Assuming that this will be called at least once during the MLIRContext lifetime it's cheaper to precompute.

Hardcode84 added inline comments.
mlir/lib/IR/MLIRContext.cpp
189

Why SmallVector? It's unlikely for context to have that few operations but it will bloat context object size.

ezhulenev added inline comments.Feb 3 2022, 1:03 PM
mlir/lib/IR/MLIRContext.cpp
189

Just for consistency with every other container, I don't think that this really matters

mehdi_amini accepted this revision.Feb 3 2022, 1:04 PM

Oh wow!
I'm really surprised we're using this API in the canonicalized and in FrozenRewritePatternSet.
This was really supposed to be more of a debugging API only.

It's a bit annoying that we're keeping both a map and a vector in the Context, but that seems justified if this API is actually useful.

Do you have an idea on the cost of this vs. say computing on demand?

Isn't "computing on demand" what to the existing API does? Do you have something else in mind?

mlir/include/mlir/IR/MLIRContext.h
179–181
mlir/lib/IR/MLIRContext.cpp
187
This revision is now accepted and ready to land.Feb 3 2022, 1:04 PM
mehdi_amini added inline comments.Feb 3 2022, 1:05 PM
mlir/lib/IR/MLIRContext.cpp
189

You may use llvm::SmallVector<RegisteredOperationName, 0> to avoid the extra bloat (this is even smaller than std::vector if I remember correctly)

Oh wow!
I'm really surprised we're using this API in the canonicalized and in FrozenRewritePatternSet.
This was really supposed to be more of a debugging API only.

It's a bit annoying that we're keeping both a map and a vector in the Context, but that seems justified if this API is actually useful.

Do you have an idea on the cost of this vs. say computing on demand?

Isn't "computing on demand" what to the existing API does? Do you have something else in mind?

No, by "on demand" I mean lazy sorting. Instead of doing a sorted insert for every operation, only sort if the list is requested and not already sorted.

Isn't "computing on demand" what to the existing API does? Do you have something else in mind?

No, by "on demand" I mean lazy sorting.
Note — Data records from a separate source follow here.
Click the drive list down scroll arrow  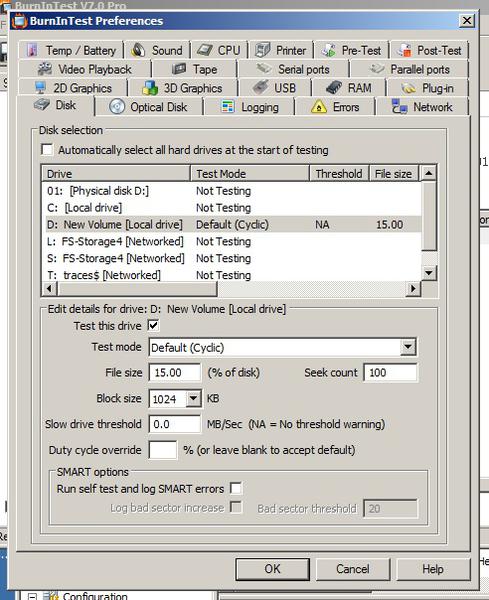(x=429, y=273)
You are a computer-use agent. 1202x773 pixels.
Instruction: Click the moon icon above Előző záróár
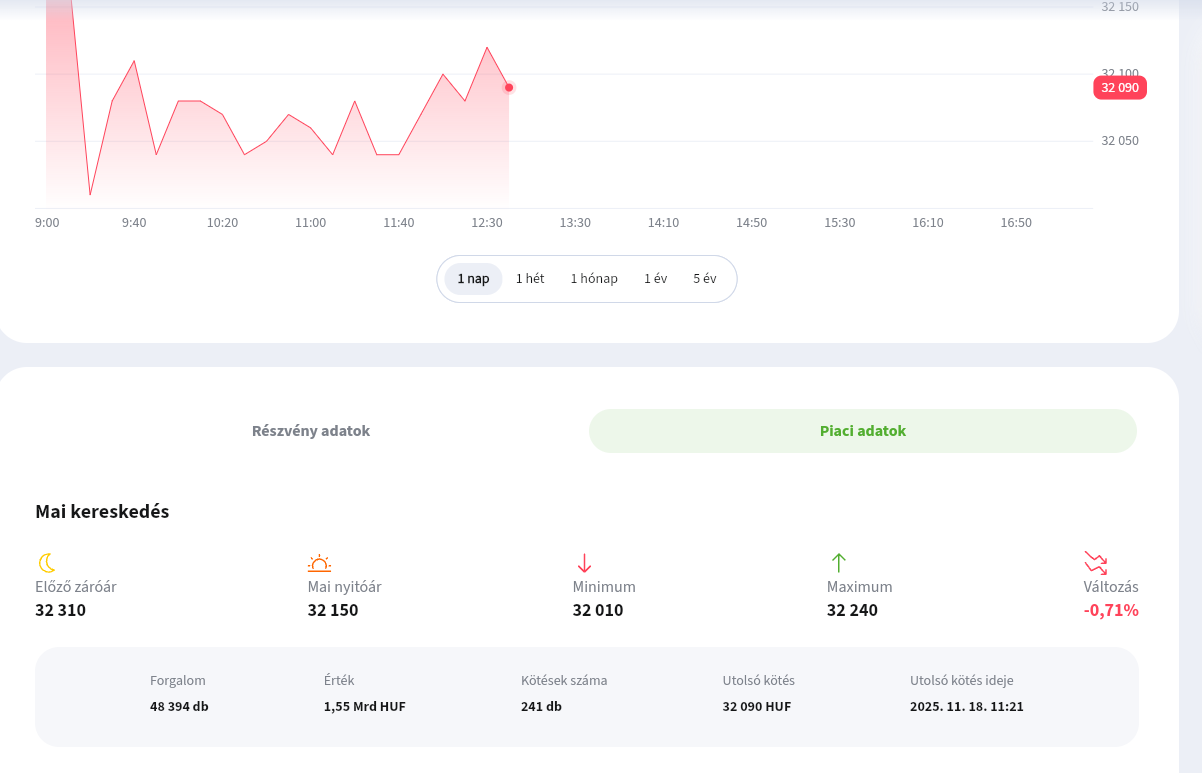point(47,563)
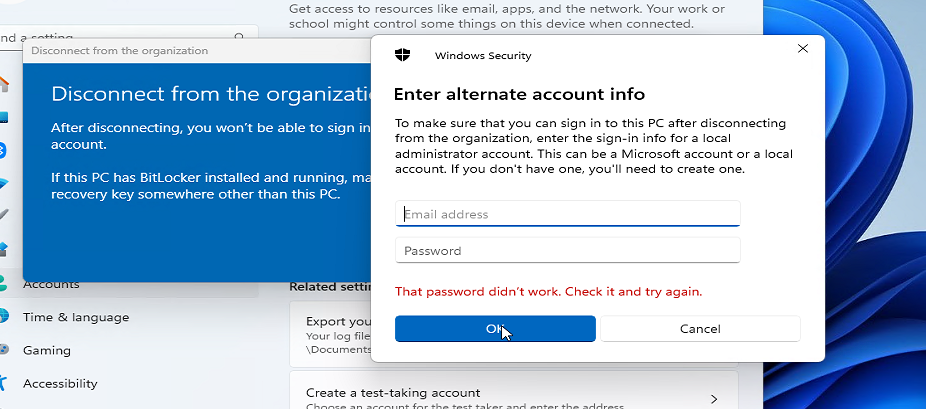Open Network & internet via wifi icon
This screenshot has width=926, height=409.
(4, 184)
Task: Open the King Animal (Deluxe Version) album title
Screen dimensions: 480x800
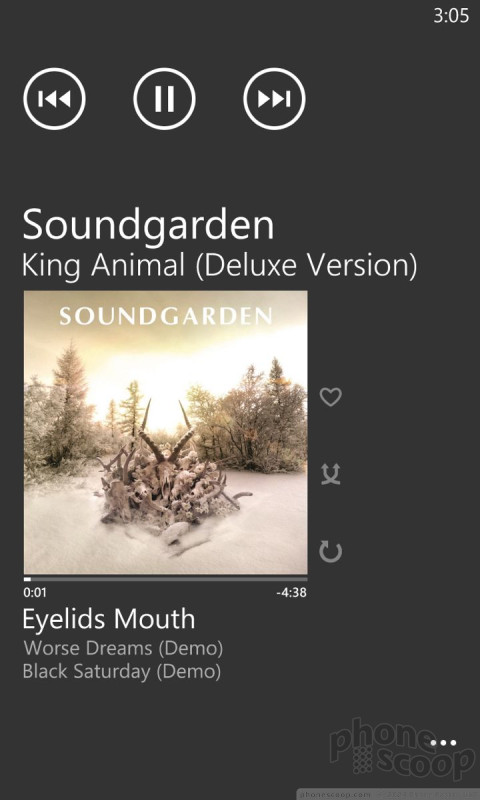Action: [219, 266]
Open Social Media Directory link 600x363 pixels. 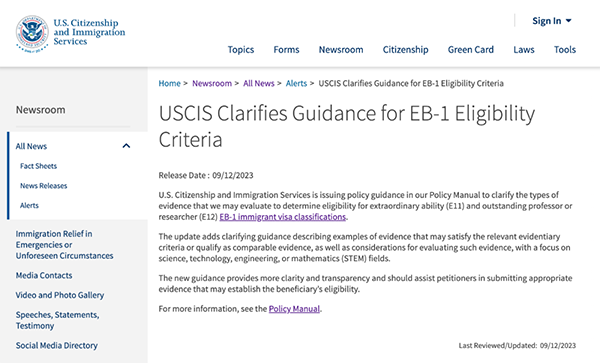click(x=57, y=345)
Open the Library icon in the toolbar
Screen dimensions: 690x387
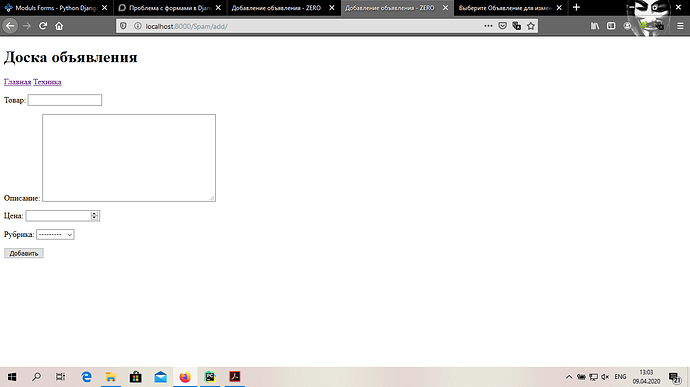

Instead of doing a sorted insert for every operation, only sort if the list is requested and not already sorted.

Gotcha!
So you'd keep a bool sorted = falst; next to the vector, and in the getRegisteredOperations() call you would check:

if (!sorted) {
  llvm::sort(ctxImpl.sortedRegisteredOperations),
                        [](auto &lhs, auto &rhs) {
                          return lhs.getIdentifier().compare(
                              rhs.getIdentifier());
                        });
  sorted = true;
}

Makes sense!

rriddle accepted this revision.Feb 3 2022, 1:11 PM

Isn't "computing on demand" what to the existing API does? Do you have something else in mind?

No, by "on demand" I mean lazy sorting. Instead of doing a sorted insert for every operation, only sort if the list is requested and not already sorted.

Gotcha!
So you'd keep a bool sorted = falst; next to the vector, and in the getRegisteredOperations() call you would check:

if (!sorted) {
  llvm::sort(ctxImpl.sortedRegisteredOperations),
                        [](auto &lhs, auto &rhs) {
                          return lhs.getIdentifier().compare(
                              rhs.getIdentifier());
                        });
  sorted = true;
}

Makes sense!

You'd also need to lock while actually sorting, but effectively yeah.

It will lead to slightly slower startup times, but we can always switch to deferred sorting if that is a problem. (It isn't clear how much it matters in practice anyways).

mlir/lib/IR/MLIRContext.cpp
189
ezhulenev marked 5 inline comments as done.Feb 3 2022, 1:16 PM

It will lead to slightly slower startup times, but we can always switch to deferred sorting if that is a problem. (It isn't clear how much it matters in practice anyways).

I think that inserting into various maps and synchronization is much more expensive, and for simplicity I'd prefer to keep all collections mutations close to each other.

This revision was landed with ongoing or failed builds.Feb 3 2022, 2:19 PM
This revision was automatically updated to reflect the committed changes.